Moving her well out of the way, he picked up the sledgehammer again. Knocking the rotted sections out of awall this size should only have taken ten minutes. Strength re-enforced by the glued paneling, it took Nolan twice that to take it down to nothing but studs. One look at the black mold saturating the lower portions of every board and he knew the whole wall would have to go, but at least now he could squeeze through into the small bedroom-sized space that had been fully enclosed for who only knew how long or why. The broken concrete floor turned to crumbles just a few steps in. Cement and rock crunched under his boots until he stepped off into the soft mud beyond, leaving footsteps in what was otherwise a pristine dirt floor. The chair was the only piece of furniture, with a couple of empty antique liquor bottles and the jar of marbles making up the sum and total of hidden treasures waiting to be re-discovered.
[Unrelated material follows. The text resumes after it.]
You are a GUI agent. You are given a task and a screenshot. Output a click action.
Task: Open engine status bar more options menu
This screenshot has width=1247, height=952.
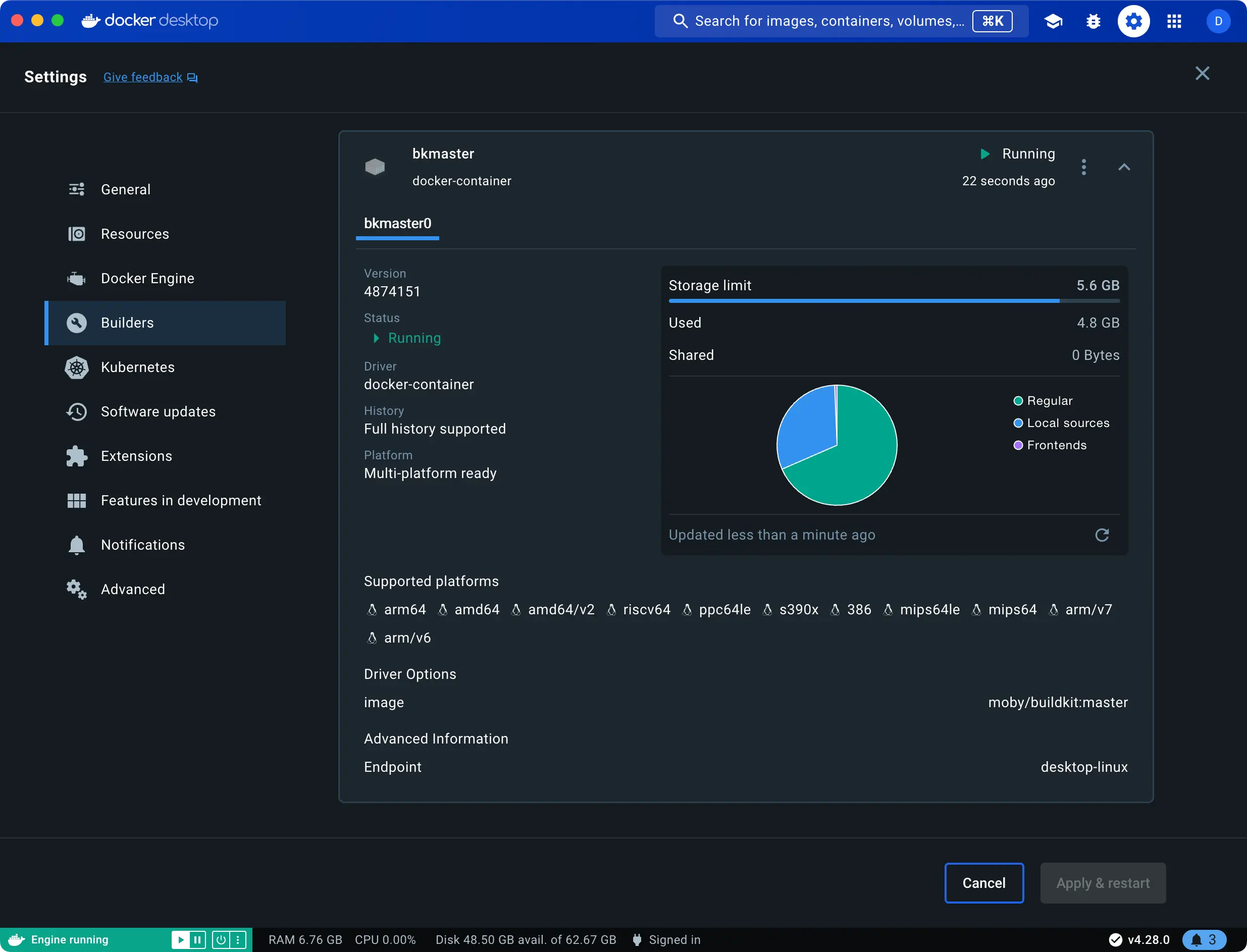point(238,939)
Picking up the jar of marbles, he carefully wiped away decades of dust and brought it back out into the light. “Watch out for broken glass,” he cautioned as Tricia slipped through the studs to explore the tiny room behind him.
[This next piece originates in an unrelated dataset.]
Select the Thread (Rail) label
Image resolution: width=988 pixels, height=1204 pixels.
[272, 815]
“This is Depression Era,” she said, bending to pick up an empty liquor bottle. Wiping it clean against the denim of her thigh, she turned it over in her hands. “The glass is blue! Look at this, how pretty. And how creepy. Why would anyone wall this up?”

“Probably so he wouldn’t have to fix the floor before selling the property,” Nolan guessed. Great, now he was going to have to. He toed the broken floor, seeing nothing but a lot of dollar signs flying straight out of his wallet.
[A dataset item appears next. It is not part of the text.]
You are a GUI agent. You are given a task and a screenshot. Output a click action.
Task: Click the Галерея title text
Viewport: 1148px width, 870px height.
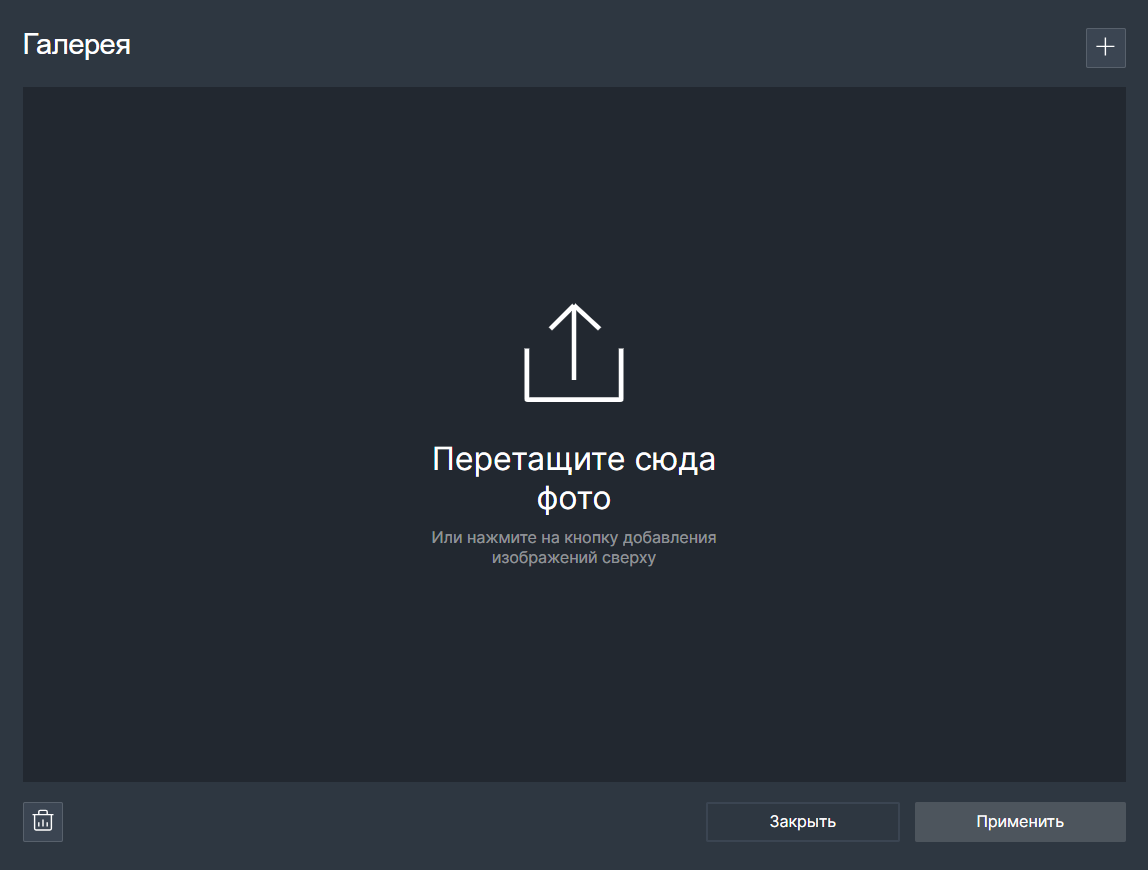click(x=77, y=45)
“Or maybe,” Tricia countered, her voice dropping to a conspiratorial whisper. “Maybe he walled it up because he pick-axed through the floor and put a body under there. I saw this movie once. I’ll bet if we dig down a few feet—”

“No.”

“Oh, but—”

“I said no, and I suggest you drop it.” He gave her another warning look. “Tricia, you are one more gruesome suggestion away from a hot butt, a grilled cheese sandwich, and an early bedtime.” Very early. It wasn’t even noon yet.

Huffing, Tricia took the marbles from him. “Grumpy butt,” she muttered, rolling the jar between her hands and peeking at him from out beneath the bright pink swath of her bangs. The sparkle of a Little gearing herself up to push buttons was very much alive and well in her calculating eyes. “You don’t have to get short with me, you know. It’s not my fault you’ve a body in your basement. Kinda shines a new light on the whole Dungeon thing.”

“I do not,” Nolan frowned, “have a body in my basement, and if you say that one more time, I will not warn you. I will simply spank you. A real spanking. Not the threat you got at breakfast or the two light swats I gave you yesterday; the real deal. Pants and panties down, bottom bare while I paddle your backside to the kind of hot cherry-red that Martians will be able to see from space. And if you say, ‘With or without a telescope’, I promise I’ll paddle you twice.”